# Required work:
Transcribe the records exactly as they appear, starting with the line containing "Viewport: 1001px width, 547px" and going on through the line containing "(x=462, y=49)", and nothing else.

--- Extracted data ---

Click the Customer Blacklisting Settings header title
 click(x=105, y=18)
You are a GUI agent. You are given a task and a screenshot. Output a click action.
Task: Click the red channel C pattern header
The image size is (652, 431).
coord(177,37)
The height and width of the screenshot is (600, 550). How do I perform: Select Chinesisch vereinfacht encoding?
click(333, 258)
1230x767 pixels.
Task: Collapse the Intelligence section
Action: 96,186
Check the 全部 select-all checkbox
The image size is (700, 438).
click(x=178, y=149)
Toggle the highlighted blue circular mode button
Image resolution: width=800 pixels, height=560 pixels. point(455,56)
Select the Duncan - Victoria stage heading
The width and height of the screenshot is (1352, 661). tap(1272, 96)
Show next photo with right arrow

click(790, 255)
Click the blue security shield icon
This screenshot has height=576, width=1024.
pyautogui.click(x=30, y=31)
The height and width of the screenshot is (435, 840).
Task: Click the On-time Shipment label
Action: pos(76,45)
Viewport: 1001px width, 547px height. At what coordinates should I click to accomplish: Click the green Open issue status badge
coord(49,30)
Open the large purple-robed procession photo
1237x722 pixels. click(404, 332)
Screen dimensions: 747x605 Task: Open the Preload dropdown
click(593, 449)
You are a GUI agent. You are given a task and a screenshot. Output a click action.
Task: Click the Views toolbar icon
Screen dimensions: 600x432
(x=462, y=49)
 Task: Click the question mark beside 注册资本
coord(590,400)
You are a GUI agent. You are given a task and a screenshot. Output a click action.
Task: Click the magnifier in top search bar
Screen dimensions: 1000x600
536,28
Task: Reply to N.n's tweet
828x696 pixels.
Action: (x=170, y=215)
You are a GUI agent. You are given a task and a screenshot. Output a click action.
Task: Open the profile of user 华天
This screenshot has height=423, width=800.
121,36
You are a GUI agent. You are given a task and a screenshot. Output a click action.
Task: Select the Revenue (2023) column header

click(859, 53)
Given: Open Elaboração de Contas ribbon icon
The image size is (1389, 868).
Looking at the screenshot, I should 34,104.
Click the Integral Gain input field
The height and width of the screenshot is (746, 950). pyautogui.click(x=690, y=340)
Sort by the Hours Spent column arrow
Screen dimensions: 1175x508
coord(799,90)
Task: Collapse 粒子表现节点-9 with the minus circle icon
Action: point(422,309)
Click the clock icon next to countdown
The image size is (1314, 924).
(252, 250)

---

# Output of the exercise:
Viewport: 1001px width, 547px height. At what coordinates should I click to accomplish: Click the green Open issue status badge
coord(49,30)
Open the large purple-robed procession photo
1237x722 pixels. click(404, 332)
Screen dimensions: 747x605 Task: Open the Preload dropdown
click(593, 449)
You are a GUI agent. You are given a task and a screenshot. Output a click action.
Task: Click the Views toolbar icon
Screen dimensions: 600x432
(x=462, y=49)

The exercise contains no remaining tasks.